Die Situationen und das Leben selbst aber verändern sich. Christus begegnet mir immer wieder neu, und auch immer wieder anders. Viel Überraschendes kann und darf ich mit ihm erleben. Und darin stets neu und doch immer gleich mich darauf verlassen, dass er zu mir steht. Christus war, ist und bleibt unerschütterlich und unterstützend an deiner Seite! Er ist wahrhaftig treu. So würde ich gerne formulieren, was Hebr meint mit: «Jesus Christus, gestern und heute und auch derselbe in alle Ewigkeit!»
Gott ist treu in seiner liebevollen Zuwendung zu uns. So war es schon gestern. Davon zeugen viele Worte und Geschichten der Bibel. Davon zeugt die Geschichte der Christenheit und der Kirchen seither. Wohl gab es viel Verirrungen und Irritationen. Aber Gott hat nicht zugelassen, dass die Botschaft seiner Liebe verloren und vergessen geht. Franz von Assisi, Martin Luther, John Wesley, die pietistischen Theologe, Dietrich Bonhoeffer, Dorothe Sölle und viele andere haben Christen immer wieder zurückgeführt zur Einsicht: Gott ist für die Menschen da. Er will, dass es seinen Menschen gut geht. Er wendet sich gerade und vor allem den Schwächsten zu. Denn seine Gnade gilt.
Aus der Erinnerung an das gestern können wir Vertrauen und Hoffnung tanken.
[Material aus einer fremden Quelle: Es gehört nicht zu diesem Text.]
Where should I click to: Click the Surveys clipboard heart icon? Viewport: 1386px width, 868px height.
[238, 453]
Auch aus der Erinnerung an selbst Erlebtes: Haben wir nicht im vergangenen Jahr allerlei Bewahrung erlebt? Und gespürt, dass Gott da war, gerade wenn es schwierig und traurig wurde? Und dass er im Kleinen wie im Grossen viel schenkte? – Solche Momente, in denen uns das bewusst wurde, haben wir vom SLI-Prozess her begonnen, Himmelreichsmomente zu nennen. Dabei geht es nicht, wie ich gerne unterstreiche, weder um fromme Worte noch um einen verklärten, womöglich schwärmerischen Blick auf die eigenen Erlebnisse. Sondern es geht darum, bewusst Zeichen von Gottes Nähe im Alltag zu suchen und wahrzunehmen. Um sich darin zu bestärken, fest zu machen: Seine Gnade gilt und wirkt. Sein Reich wächst. Hier. Mitten unter uns. Vielleicht unauffällig. Aber konkret.
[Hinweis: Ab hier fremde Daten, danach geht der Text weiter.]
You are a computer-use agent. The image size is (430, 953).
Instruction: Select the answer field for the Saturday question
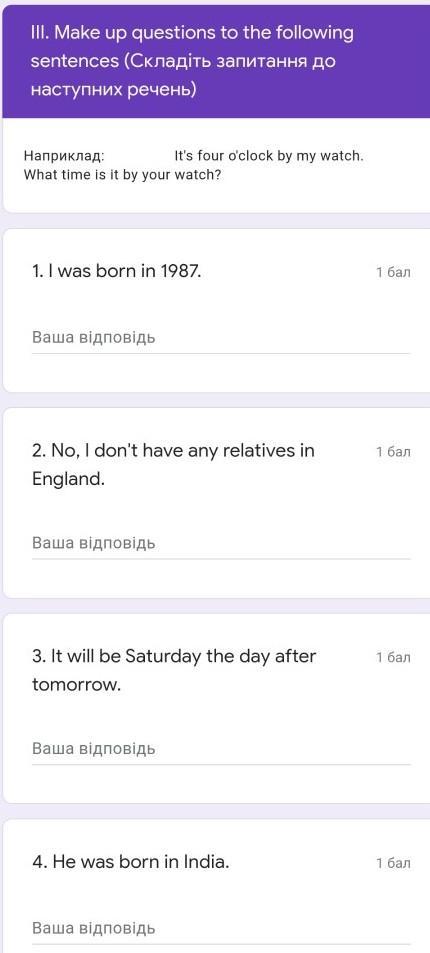pyautogui.click(x=221, y=749)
Jesus Christus war gestern treu. Sich an entsprechende Momente zu erinnern – im eigenen Leben, in der Geschichte, in der Bibel – das ist wichtig, um zuversichtlich zu bleiben, um Hoffnung und Vertrauen zu tanken. Christus hat sich immer wieder, oft überraschend, als treu, als wahrhaftig und als wirksam gezeigt.
Das betrifft aber nicht nur das Gestern. Es hat auch mit dem Heute zu tun. Durch seinen Geist lebt Christus nicht nur bei, sondern in uns. Ist immer dabei. Es gibt keinen Ort, an dem er uns nicht schon mit offenen Armen empfangen würde. Es gibt keine Situation, die wir ohne ihn aushalten und bewältigen müssten. Seine Liebe gilt und wirkt heute genauso wie gestern.
Das ist eine tolle Zusage. Und zugleich ist es für Menschen eine grosse Herausforderung. Denn es bedeutet: Wir sollten lernen, überall und jederzeit nicht nur auf Gottes Anwesenheit zu zählen, sondern mit seinem wirksamen Eingreifen zu rechnen. Wir dürfen, ja sollen offen sein und bleiben für überraschende Wendungen zum Besseren dank Christus.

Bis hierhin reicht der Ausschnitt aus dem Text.